In most cases, results will be published in a peer-reviewed article. For a neutral benchmark, the benchmark will be the main focus of the paper. For a benchmark to introduce a new method, the results will form one part of the exposition. We highly recommend publishing a preprint prior to peer review (e.g., on bioRxiv or arXiv) to speed up distribution of results, broaden accessibility, and solicit additional feedback. In particular, direct consultation with method authors can generate highly useful feedback (examples from our work are described in the acknowledgments in [79, 86]). Finally, at publication time, considering open access options will further broaden accessibility.
Enabling future extensions
Since new methods are continually emerging , benchmarks can quickly become out of date.
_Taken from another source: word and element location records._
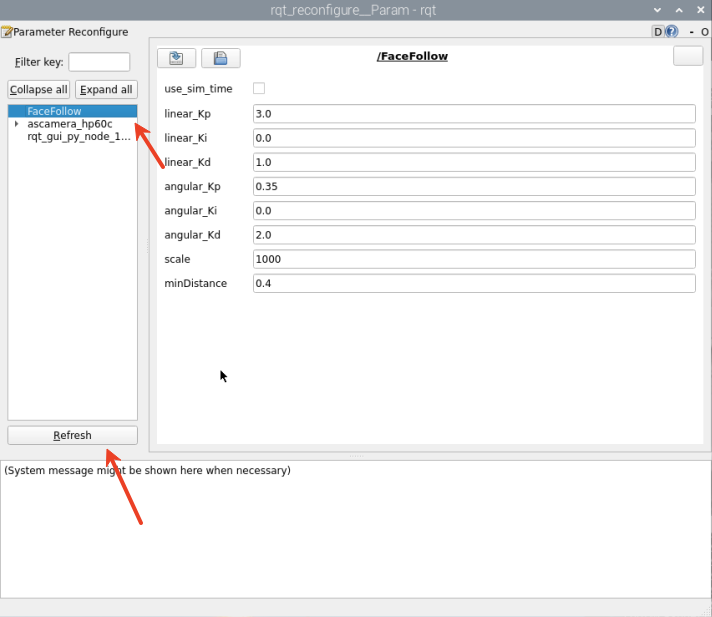Click the Parameter Reconfigure pencil icon
Image resolution: width=712 pixels, height=617 pixels.
(6, 32)
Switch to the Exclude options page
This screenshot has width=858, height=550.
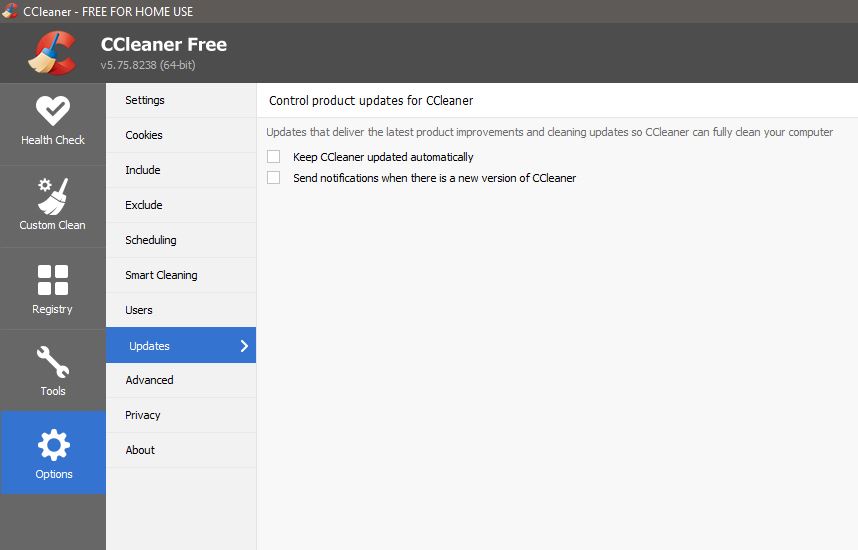181,205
To avoid this, a truly excellent benchmark should be extensible. For example, creating public repositories containing code and data allows other researchers to build on the results to include new methods or datasets, or to try different parameter settings or pre-processing procedures (examples from our work include [27,28,29,30,31]). In addition to raw data and code, it is useful to distribute pre-processed and/or results data (examples include [28, 29, 56] from our work and [75, 87, 88] from others), especially for computationally intensive benchmarks. This may be combined with an interactive website, where users can upload results from a new method, to be included in an updated comparison either automatically or by the original authors (e.g., [35, 89, 90]). ‘Continuous’ benchmarks, which are continually updated, are especially convenient (e.g., ), but may require significant additional effort.
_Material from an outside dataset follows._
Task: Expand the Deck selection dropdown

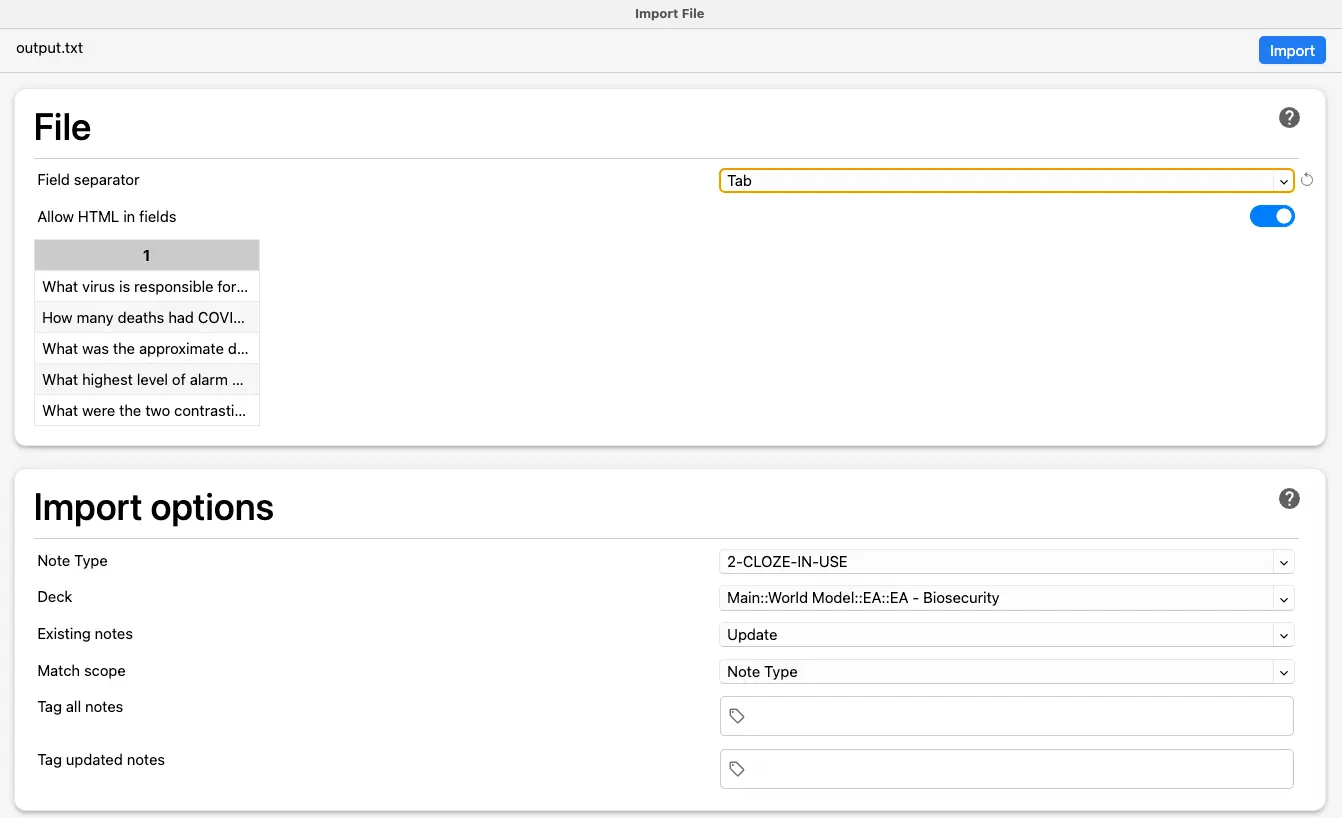Action: (x=1006, y=598)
Reproducible research best practices
Reproducibility of research findings has become an increasing concern in numerous areas of study . In computational sciences, reproducibility of code and data analyses has been recognized as a useful ‘minimum standard’ that enables other researchers to verify analyses . Access to code and data has previously enabled method developers to uncover potential errors in published benchmarks due to suboptimal usage of methods [74, 94, 95]. Journal publication policies can play a crucial role in encouraging authors to follow these practices ; experience shows that statements that code and data are ‘available on request’ are often insufficient . In the context of benchmarking, code and data availability also provides further benefits: for method users, code repositories serve as a source of annotated code to run methods and build analysis pipelines, while for developers, code repositories can act as a prototype for future method development work.
Parameter values (including random seeds) and software versions should be clearly reported to ensure complete reproducibility. For methods that are run using scripts, these will be recorded within the scripts. In R, the command ‘sessionInfo()’ gives a complete summary of package versions, the version of R, and the operating system. For methods only available via graphical interfaces, parameters and versions must be recorded manually. Reproducible workflow frameworks, such as the Galaxy platform , can also be helpful. A summary table or spreadsheet of parameter values and software versions can be published as supplementary information along with the publication describing the benchmark (e.g., Supporting Information Table S1 in our study ).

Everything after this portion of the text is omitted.